Articles - Creating a Workbreakdown Structure WBS

By Manjeet Singh (based on excerpts from the free ProjectMind's quick guide to project management)

The WBS is an effective tool that helps you list all the tasks involved in your project. The WBS also allows you to group all the tasks under main activities ensuring that you have a clear overview of what you need to execute during the project. You typically start working on the WBS in the beginning of the project planning process. A WBS is the prelude to network diagrams, which allow you to show the dependencies between the different tasks that you identified thanks to the WBS.

A good way of developing your project’s WBS is by using the major milestones/deliverables that you identified in your Statement of Work (SOW). Once the milestones have been identified, brainstorm with your project team to detail the tasks that you must accomplish in order to achieve the milestones. If you and your team are familiar with the project, a milestone approach will work very well.
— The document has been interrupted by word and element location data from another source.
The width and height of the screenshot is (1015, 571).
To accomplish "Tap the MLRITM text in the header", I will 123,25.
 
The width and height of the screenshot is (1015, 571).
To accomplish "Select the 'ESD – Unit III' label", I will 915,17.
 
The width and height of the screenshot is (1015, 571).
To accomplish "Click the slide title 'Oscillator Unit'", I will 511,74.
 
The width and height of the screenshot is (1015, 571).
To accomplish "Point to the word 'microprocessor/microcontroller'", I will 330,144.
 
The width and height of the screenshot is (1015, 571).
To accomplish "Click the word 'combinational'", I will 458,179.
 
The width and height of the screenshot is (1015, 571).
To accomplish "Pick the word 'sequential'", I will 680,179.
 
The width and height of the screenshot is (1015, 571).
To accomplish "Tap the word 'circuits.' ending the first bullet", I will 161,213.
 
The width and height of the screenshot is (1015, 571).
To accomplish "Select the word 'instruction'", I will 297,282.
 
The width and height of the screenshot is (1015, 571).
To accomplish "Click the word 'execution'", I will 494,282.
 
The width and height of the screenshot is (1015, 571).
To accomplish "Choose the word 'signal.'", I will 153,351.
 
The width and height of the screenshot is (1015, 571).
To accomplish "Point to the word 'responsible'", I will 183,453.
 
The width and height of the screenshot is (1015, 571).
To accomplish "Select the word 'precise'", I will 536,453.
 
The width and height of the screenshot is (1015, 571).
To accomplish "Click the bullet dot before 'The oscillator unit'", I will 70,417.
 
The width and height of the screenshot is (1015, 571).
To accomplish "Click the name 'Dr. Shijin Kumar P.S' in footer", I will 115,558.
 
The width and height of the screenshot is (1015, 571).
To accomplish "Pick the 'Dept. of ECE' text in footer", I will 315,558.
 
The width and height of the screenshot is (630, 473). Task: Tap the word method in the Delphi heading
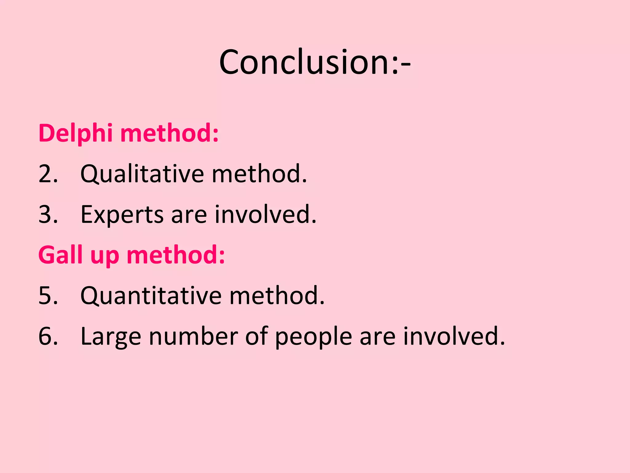(169, 133)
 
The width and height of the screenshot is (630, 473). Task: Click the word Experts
(122, 215)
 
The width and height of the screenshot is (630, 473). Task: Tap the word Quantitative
(151, 296)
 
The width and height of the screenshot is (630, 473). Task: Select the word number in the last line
(193, 336)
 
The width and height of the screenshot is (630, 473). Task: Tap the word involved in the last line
(454, 336)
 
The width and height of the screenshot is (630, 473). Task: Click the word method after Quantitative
(277, 296)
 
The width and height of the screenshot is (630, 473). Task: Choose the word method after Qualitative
(259, 174)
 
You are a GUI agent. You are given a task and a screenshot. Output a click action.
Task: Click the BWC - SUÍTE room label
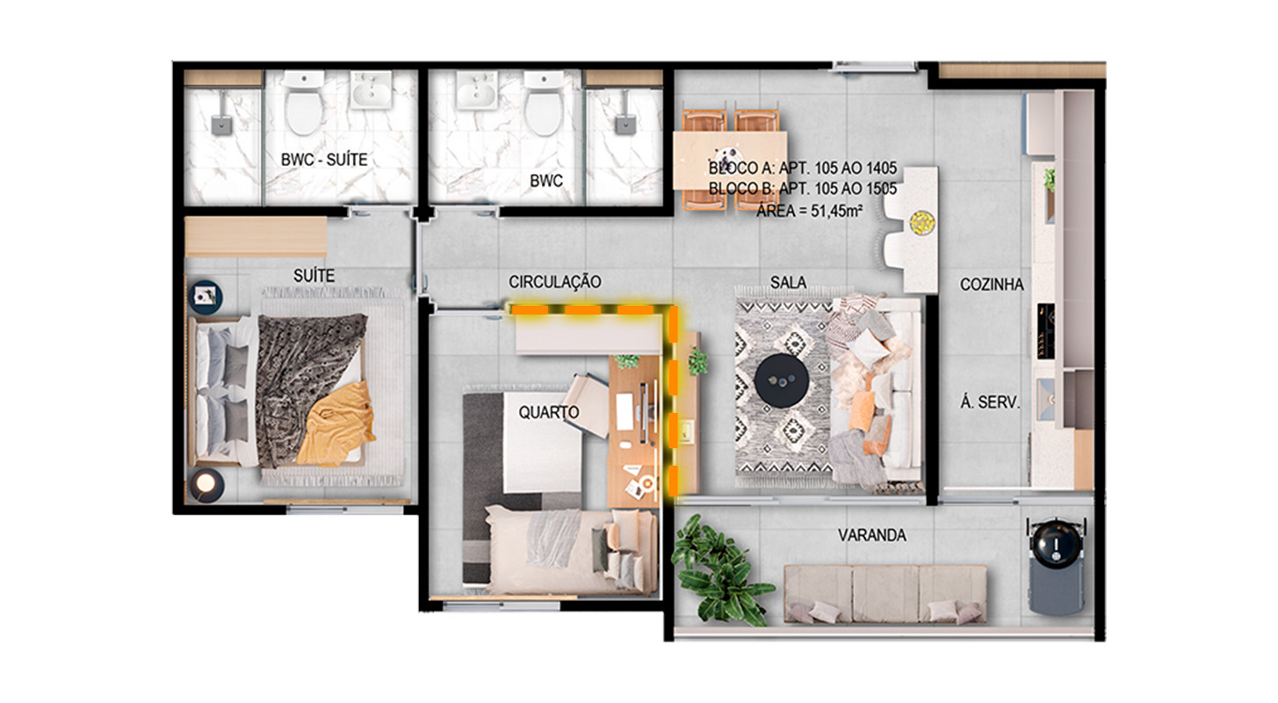coord(324,160)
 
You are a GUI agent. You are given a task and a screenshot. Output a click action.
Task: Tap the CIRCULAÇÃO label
coord(554,282)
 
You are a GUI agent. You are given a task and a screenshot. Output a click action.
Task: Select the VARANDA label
coord(872,535)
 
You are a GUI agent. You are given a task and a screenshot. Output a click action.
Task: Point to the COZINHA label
coord(992,284)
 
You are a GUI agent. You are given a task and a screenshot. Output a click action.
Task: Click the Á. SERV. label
coord(989,402)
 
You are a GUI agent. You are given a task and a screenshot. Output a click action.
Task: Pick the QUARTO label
coord(549,412)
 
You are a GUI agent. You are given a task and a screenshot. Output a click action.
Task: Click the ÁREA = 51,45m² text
coord(809,211)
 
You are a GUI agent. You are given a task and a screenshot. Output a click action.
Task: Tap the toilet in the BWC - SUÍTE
coord(304,103)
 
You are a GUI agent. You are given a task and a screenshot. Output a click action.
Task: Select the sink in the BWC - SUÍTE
coord(371,91)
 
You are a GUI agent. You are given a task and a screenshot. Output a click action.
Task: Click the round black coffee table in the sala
coord(781,380)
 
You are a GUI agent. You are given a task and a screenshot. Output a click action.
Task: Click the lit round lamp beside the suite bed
coord(206,484)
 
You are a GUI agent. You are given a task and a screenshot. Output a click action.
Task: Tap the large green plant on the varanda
coord(720,569)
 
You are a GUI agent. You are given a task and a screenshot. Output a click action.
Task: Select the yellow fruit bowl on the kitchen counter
coord(921,222)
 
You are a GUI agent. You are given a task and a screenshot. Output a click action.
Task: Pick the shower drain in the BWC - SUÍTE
coord(221,126)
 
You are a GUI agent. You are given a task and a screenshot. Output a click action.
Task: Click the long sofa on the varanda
coord(885,593)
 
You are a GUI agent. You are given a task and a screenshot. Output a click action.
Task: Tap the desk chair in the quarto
coord(587,404)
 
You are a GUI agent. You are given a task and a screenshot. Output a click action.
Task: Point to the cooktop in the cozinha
coord(1046,331)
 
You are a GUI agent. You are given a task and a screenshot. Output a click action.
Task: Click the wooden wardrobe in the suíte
coord(256,236)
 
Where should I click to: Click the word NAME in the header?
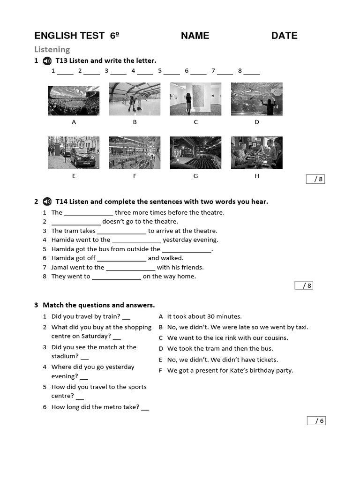pos(195,36)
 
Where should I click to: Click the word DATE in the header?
pos(284,36)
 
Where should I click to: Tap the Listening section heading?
pos(52,49)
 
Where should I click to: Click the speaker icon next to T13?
pos(47,61)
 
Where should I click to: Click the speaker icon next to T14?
pos(47,202)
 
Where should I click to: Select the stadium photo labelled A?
pos(74,100)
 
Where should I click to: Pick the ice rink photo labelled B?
pos(135,99)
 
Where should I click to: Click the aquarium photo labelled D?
pos(256,99)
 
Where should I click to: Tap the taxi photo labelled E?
pos(74,152)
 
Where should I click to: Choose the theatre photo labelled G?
pos(195,152)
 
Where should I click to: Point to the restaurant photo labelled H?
pos(256,152)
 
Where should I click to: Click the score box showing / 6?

If this is not the case, then consider including in your workshops someone who may not be on your project team but has previously completed a similar project.

Here is a simplified WBS for the design of a website:


For more complex projects with a higher level of detail, you can choose the following format for your WBS:

1.0 Website Project
2.0 Design
      2.1 Select layout
      2.2 Design graphics
      2.3 Approve design
3.0 Content
      3.1 Select contributors
      3.2 Write contents
      3.3 Approve contents
      3.4 Insert content into pages
4.0 Development
      4.1 Setup website on test environment
      4.2 Perform tests
      4.3 Approve tests
      4.4 Setup website on live environment

TIP: Careful with the level of detail in your WBS – 3 levels is good; 5 the limit, and 7 becomes unwieldy (there are of course many exceptions to this rule).